The central settlement of this district was formally named Heatherton by an Act of the Nova Scotia Legislature in 1879, but it had been established many years before. A Roman Catholic church had been built in 1842, and a few years later, in 1867, a new church was started, perhaps because they needed something larger. Heatherton was established as a separate parish in 1875. "By 1898, the village contained three stores, one hotel, two sawmills, a cheese factory, and had a railway station on the Eastern Extension Railway to Cape Breton." 1
As the name of the "central place" of its district - and the way we are using it here - the Heatherton area encompasses a number of hamlets and rural areas around it. Bayfield, Summerside, Afton, Beauly, Glassburn, Black River, Black Avon, MacLellan Farm Road, New France, and Fraser's Grant. Fraser's Grant, perhaps the most historically significant location in the district, acquired its name from its first settlers, the five siblings of Bishop William Fraser: Colin, Thomas, John, David, and their sister, Jean (m. Donald Chisholm). Bishop Fraser emigrated to Nova Scotia in 1822, cajoled into coming by his siblings who had already emigrated here, but arriving with a deeper purpose to minister to his fellow Scots. He is reported to have been "profoundly learned, singulary affable, modest and unobtrusive, he never cared for human applause, nor dreaded any man's displeasure". 2 After being consecrated as Bishop in 1827, he made his residence in Antigonish, a few miles west of Heatherton and Fraser's Grant, and made his home there for the rest of his life. He remained there, among his people, despite being Bishop of Halifax for a period and enduring fierce criticism for not taking Halifax as his seat. This position suggests that the Bishop did not just take comfort from being among his countrymen, or from being able to minister in the Gaelic tongue, or from being near his kin, but, rather, from something more. It suggests that being embedded in the clan structures and "Old Catholicism" of the Scottish Highlands was something he needed to sustain himself in his life and his ministry.
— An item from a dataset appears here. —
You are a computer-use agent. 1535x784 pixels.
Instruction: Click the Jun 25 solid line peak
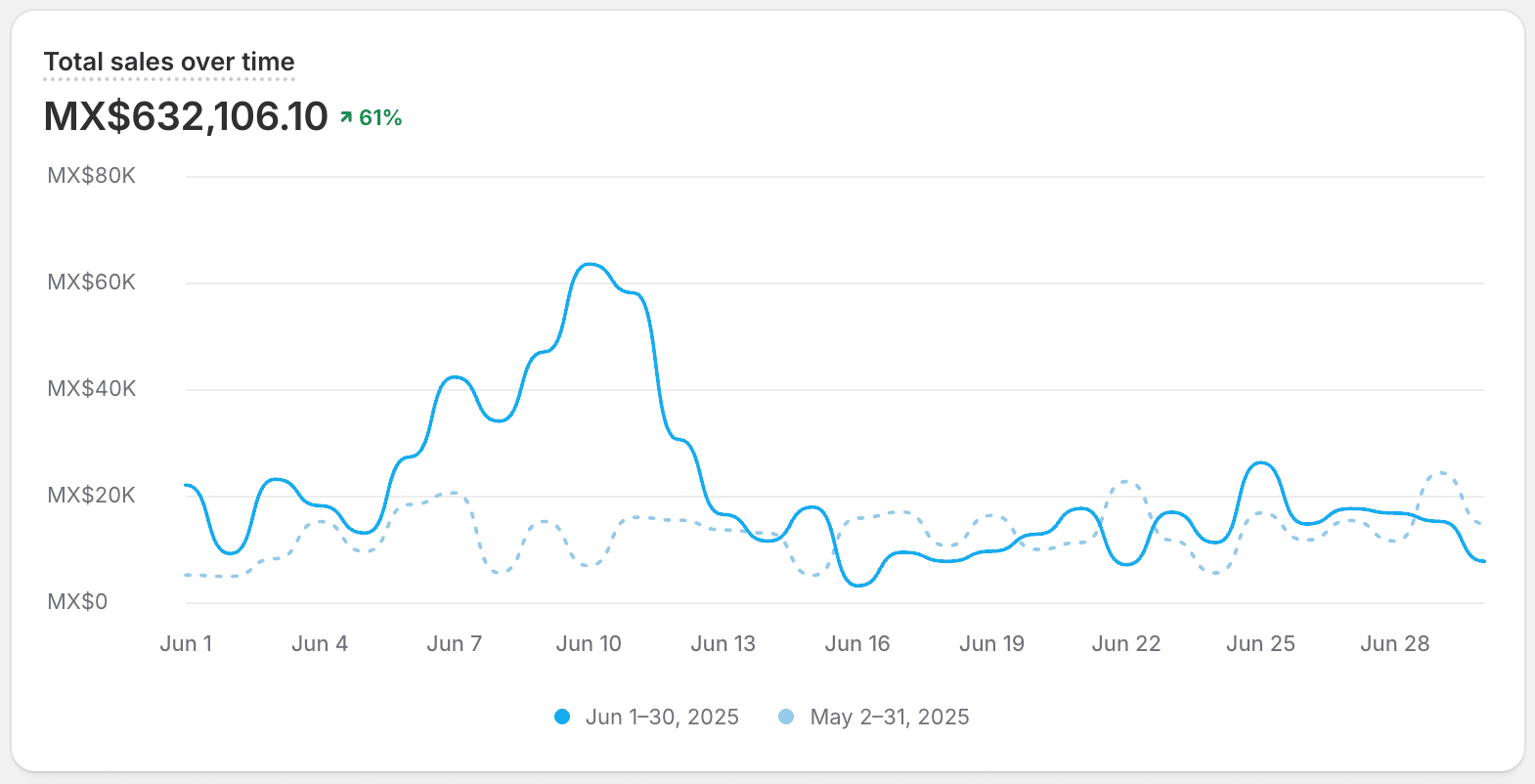pos(1262,463)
In the same way that Durham & the West River of Pictou were overwhelmingly Presbyterian, Heatherton and its surrounds were overwhelmingly Catholic. In fact, the trust of Bishop Fraser in the "Strathglass" culture of Heatherton was borne out much later after his death. Heatherton and her sister communities of St. Andrews and Merland became the centre of determined Catholic agitation in the later part of the 19th century and the early 20th century - agitation which gave birth to a number of the key leaders of the Antigonish Movement. And, through that leadership, changed the course of Nova Scotia history. Heatherton played a role here on the world stage.
While the 1881 census shows 88% of Heatherton residents having Catholic affiliations, other denominations were represented. Bayfield was home to Saint Mary the Virgin Anglican Church and there were small Methodist, Presbyterian and Baptist communities which co-existed comfortably. In terms of ethnicity, the district was considerably more mixed than might be expected from the discussion of the Fraser influence above. While 46% percent of the population was "Scots", a further 42% of the population was of "French" extraction. Think of New France, the area immediately adjacent to Fraser's Grant. It was settled by French-speaking families, with names such as Bonvie, Boudrot, Delorey, Gigneau, Melanson, and Perault. The "Irish" and "English", present even in Eastern Nova Scotia, had about 5% each of the population, and other ethnicities included "Indian", "African", "German", and "Dutch". 3
Of the 627 people with active occupations at that time - meaning active in the market - the overwhelming number - two-thirds - were involved in farming. However, the range of trade and commercial occupations among the other third was still quite broad: 7 basket makers, 8 blacksmiths, 9 coopers, 2 dressmakers, 4 seamstresses, 1 milliner, 3 shoemakers, 1 tailor, 8 carpenters, 3 masons, 4 clergyman, 9 teachers, 2 school mistresses, 17 in sea-faring occupations, 30 servants, and so on. Given the distance one could travel in an hour at that time, Heatherton proper was the "central place" for a district which was largely self-sufficient.
This is the beginning of a story about the Heatherton District and its place in history.
We are deepening this history with a geo-genealogy of the residents of the village, beginning with the 1881 census. This work is being led by the Heatherton Development, Culture & Wellness Assocation. Here is the link to the programming site for Heatherton, Antigonish Co..
1. Ferguson, Charles Bruce. (1967). Place-Names and Places of Nova Scotia. Halifax: Public Archives of Nova Scotia.
2. Johnston, A. A. (1994). Antigonish Diocese Priests and Bishops, 1786-1925. Antigonish: the Casket Printing & Publishing Co. Ltd.
3. The names of the various ethnicities used here are those employed by the census enumerators in 1881.